**PROBLEM DETAILS**
Output each record below exactly, leaving any picture out of the copy.

=== Begin Enclosure ===

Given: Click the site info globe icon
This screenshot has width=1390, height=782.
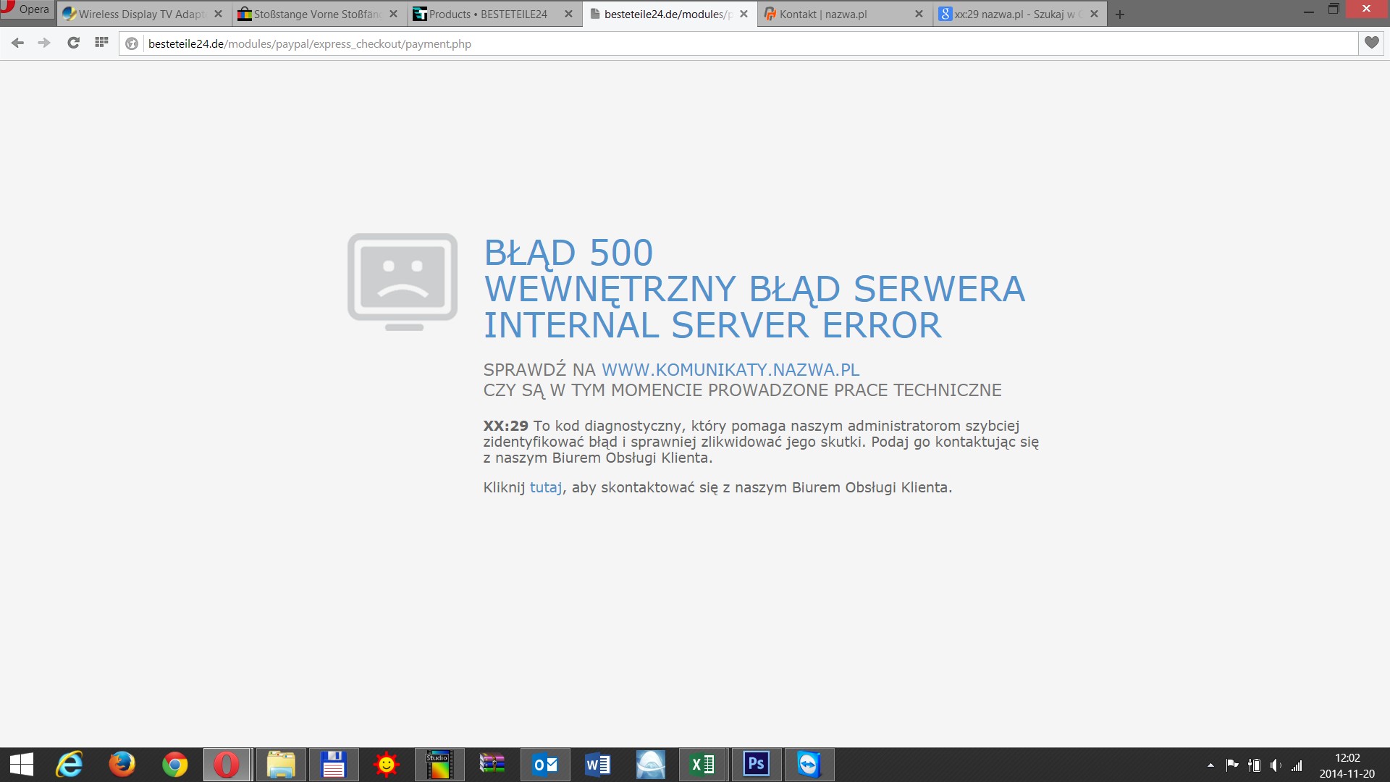Looking at the screenshot, I should tap(132, 44).
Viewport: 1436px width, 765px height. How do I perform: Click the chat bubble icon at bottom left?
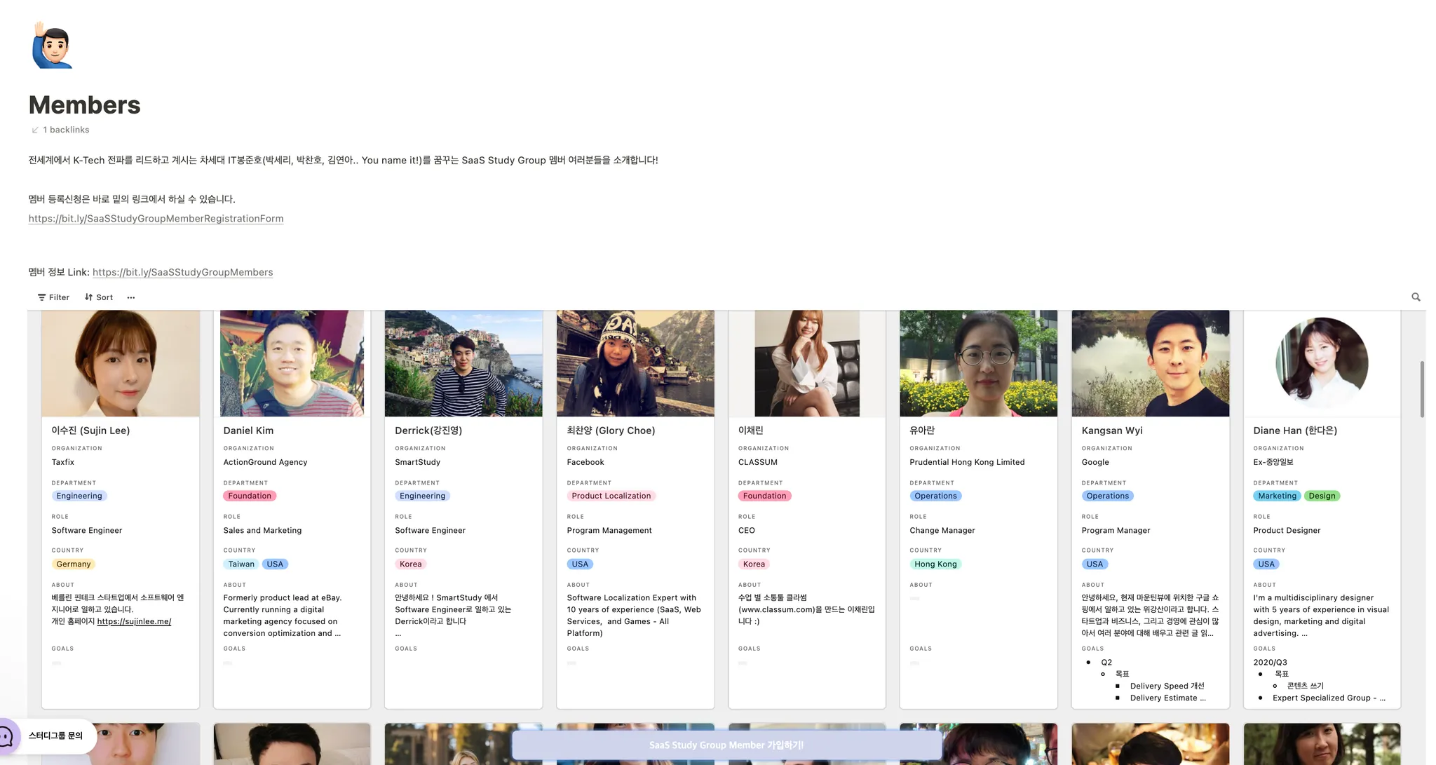[x=8, y=736]
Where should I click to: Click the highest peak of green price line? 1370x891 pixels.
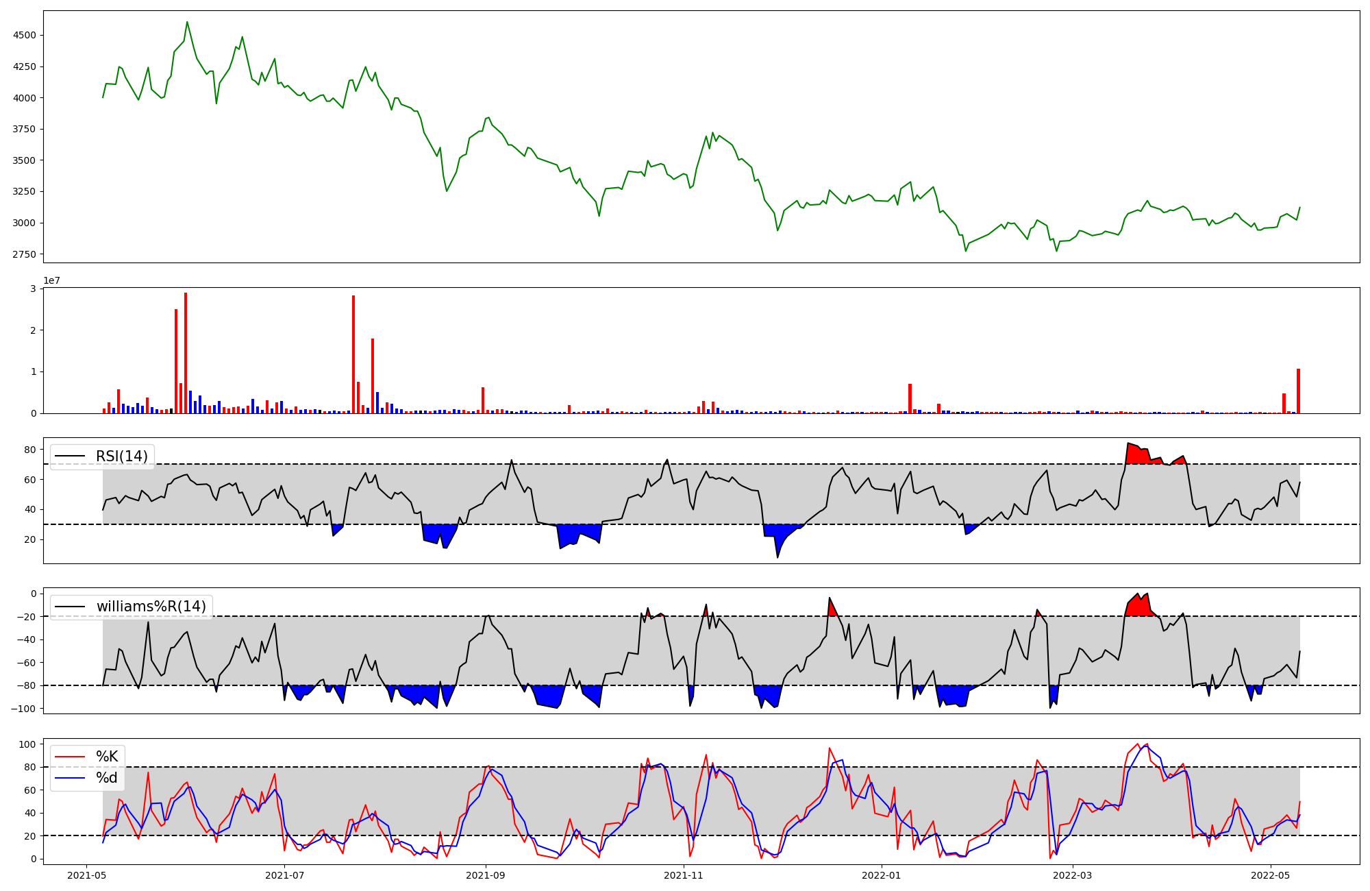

=== End Enclosure ===

**EXERCISE RESPONSE**
Given: Click the site info globe icon
This screenshot has width=1390, height=782.
Looking at the screenshot, I should tap(132, 44).
Viewport: 1436px width, 765px height. How do I perform: Click the chat bubble icon at bottom left?
[x=8, y=736]
Where should I click to: Click the highest peak of green price line? 1370x891 pixels.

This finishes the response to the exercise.